Rita Giordano, Inquirer Staff Writer

[…] For years, a not-so-small segment of the hunting community has suspected coyotes have been secretly imported to the region by states to reduce their deer herds and/or by insurance firms to cut deer-related accident claims. […]

Sunday, January 10, 2010

Mountain Lions Intentionally Released (Oklahoma)

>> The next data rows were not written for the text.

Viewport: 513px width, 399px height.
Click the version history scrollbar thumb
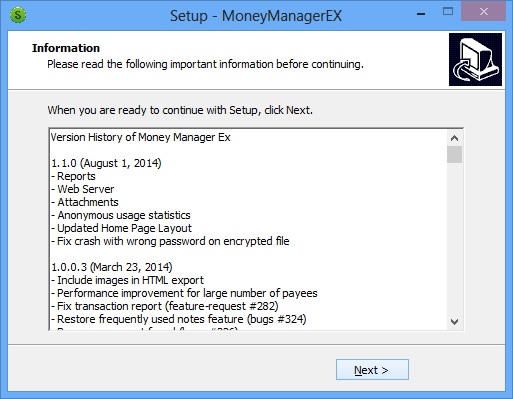click(454, 154)
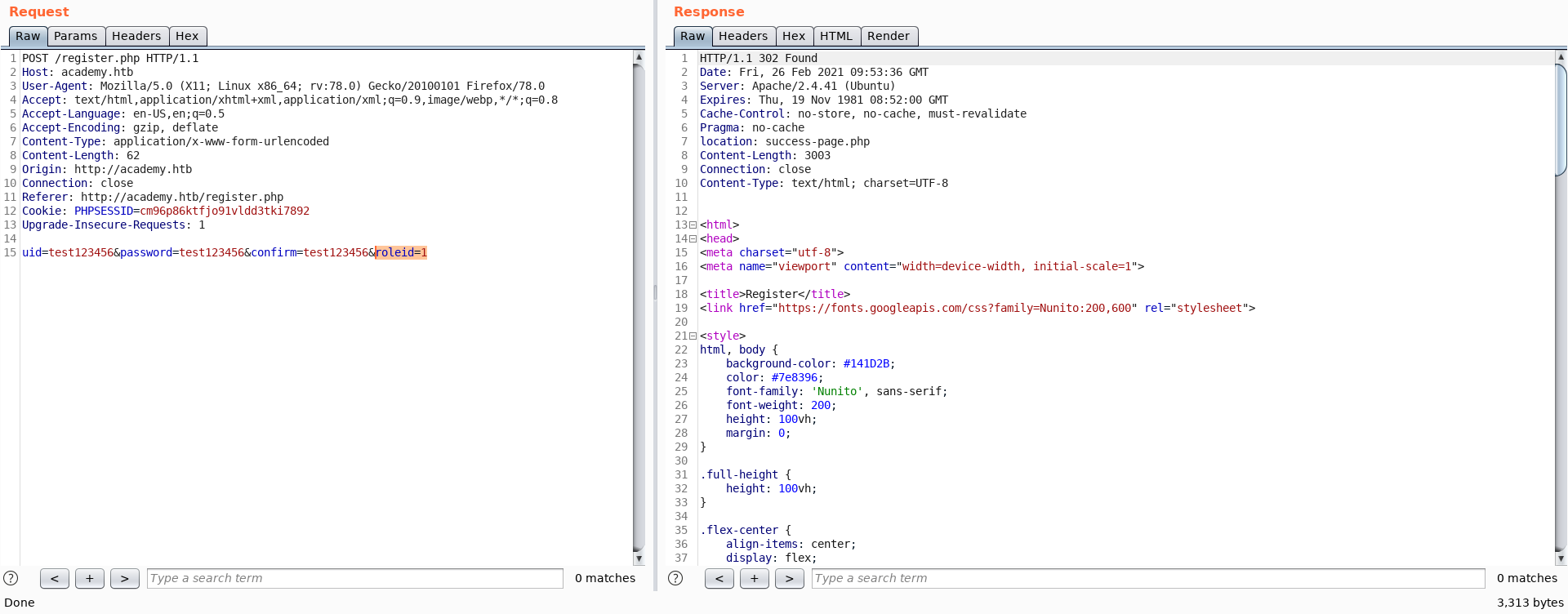1568x614 pixels.
Task: Go to next match in Request search
Action: pos(124,578)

http://www.newsok.com/mountain-of-a-tale/article/3430931

The Oklahoman [Oklahoma, OK]
10 January 2010

Belief that mountain lions are released into woods to kill deer doesn't make sense

By Ed Godfrey
The Oklahoman

Where did this rumor get started that the Oklahoma Department of Wildlife Conservation intentionally releases mountain lions to roam free in the state to control the deer population? [...]

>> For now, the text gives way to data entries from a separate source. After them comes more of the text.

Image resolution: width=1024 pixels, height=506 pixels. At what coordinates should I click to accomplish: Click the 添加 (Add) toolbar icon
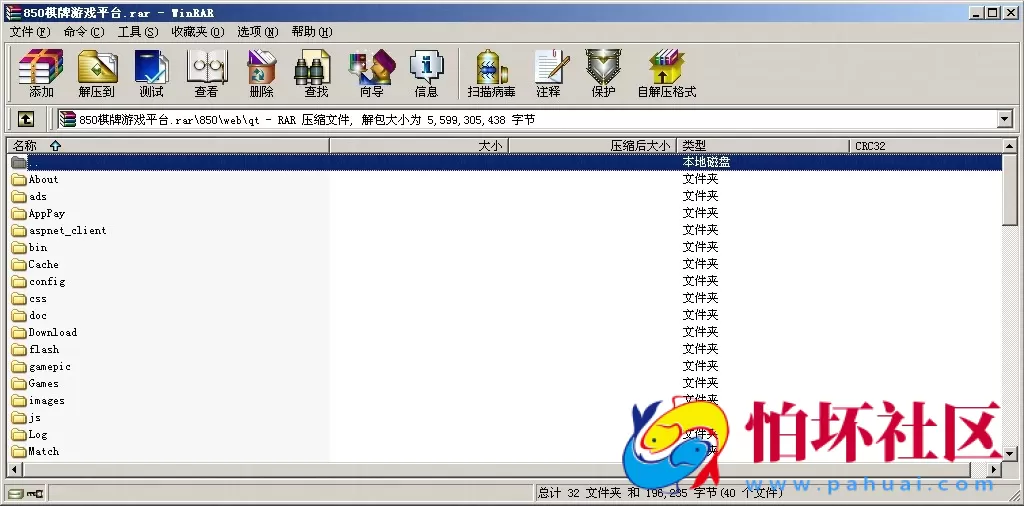pyautogui.click(x=41, y=73)
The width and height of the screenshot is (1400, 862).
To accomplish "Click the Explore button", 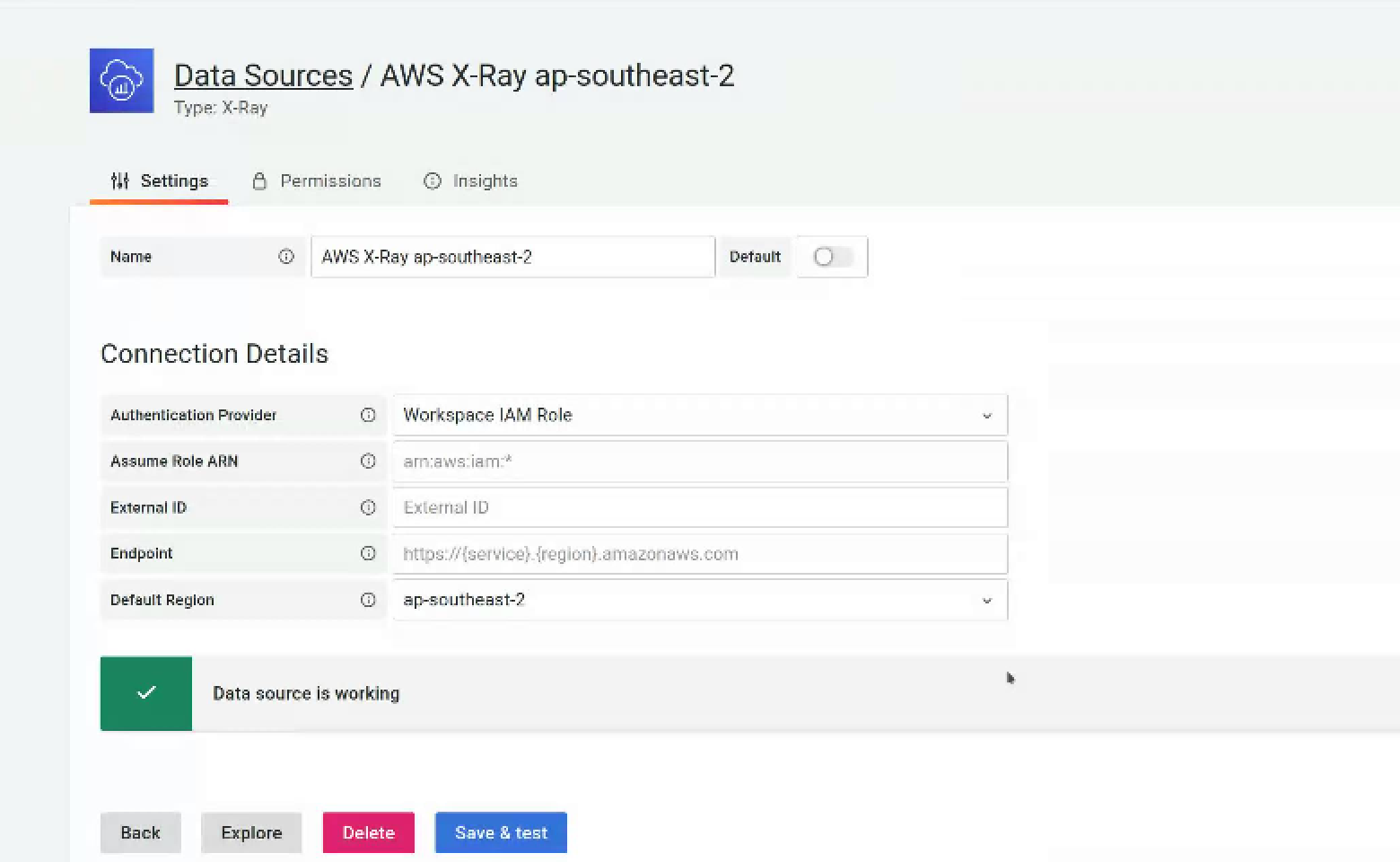I will (x=251, y=833).
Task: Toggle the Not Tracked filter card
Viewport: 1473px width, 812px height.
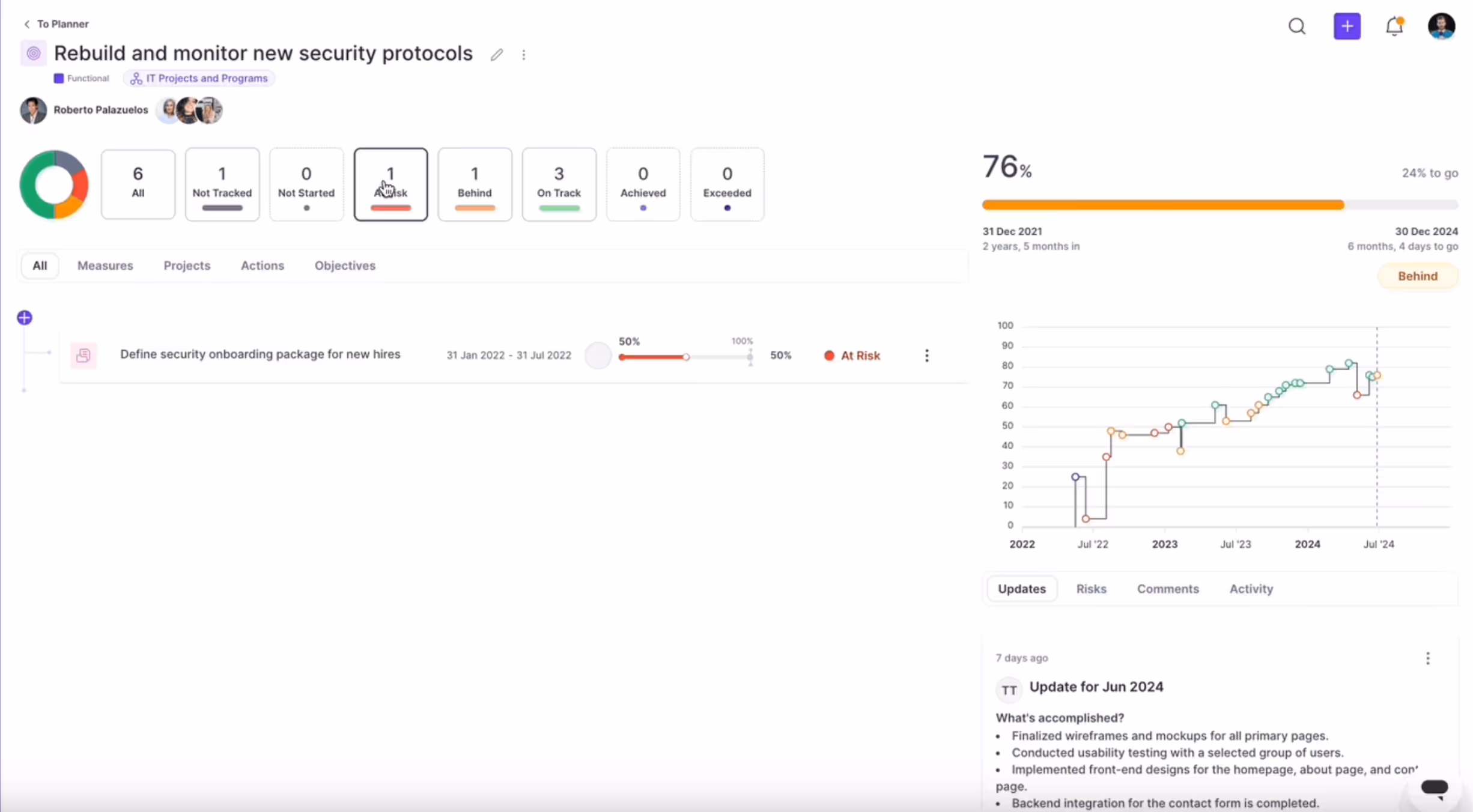Action: click(x=222, y=184)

http://www.newsok.com/article/3429730?searched=mountain%20lion&custom_click=search
The Oklahoman [Oklahoma City, OK]
5 January 2010
Trail camera near Atoka snaps a mountain lion
BY ED GODFREY

[Two reader comments.]

[...] When I was a kid there were the rumors that a circus train had derailed somewhere here in SW OK and that some big cats had escaped [including a black panther] and that they had eventualy breeded with the native wild cats.
David, Altus - Jan 6, 2010 at 3:27 am

[...] I have heard a story for years that a "circus train" crashed between Shawnee and Seminole and all the cats got loose and set up housekeeping out there. Not believeable, but an interesting story nonetheless. [...]
Paula, yukon 73099 - Jan 5, 2010 at 11:57 am

Saturday, December 26, 2009

Pumas Secretly Introduced to Pennsylvania

Fortean Times #257 (January 2010), p. 73.

Letters

Pennsylvania pumas

[Tamy Kay Thompson of Newport News, Virginia, writes that the Pennsylvania Game Commission once tried to cut down the deer population by secretly introducing pumas outfitted with tracking device collars. Although the cats were probably responsible for the subsequent spate of missing pets and livestock, authorities denied that any pumas were in the area. -- bc]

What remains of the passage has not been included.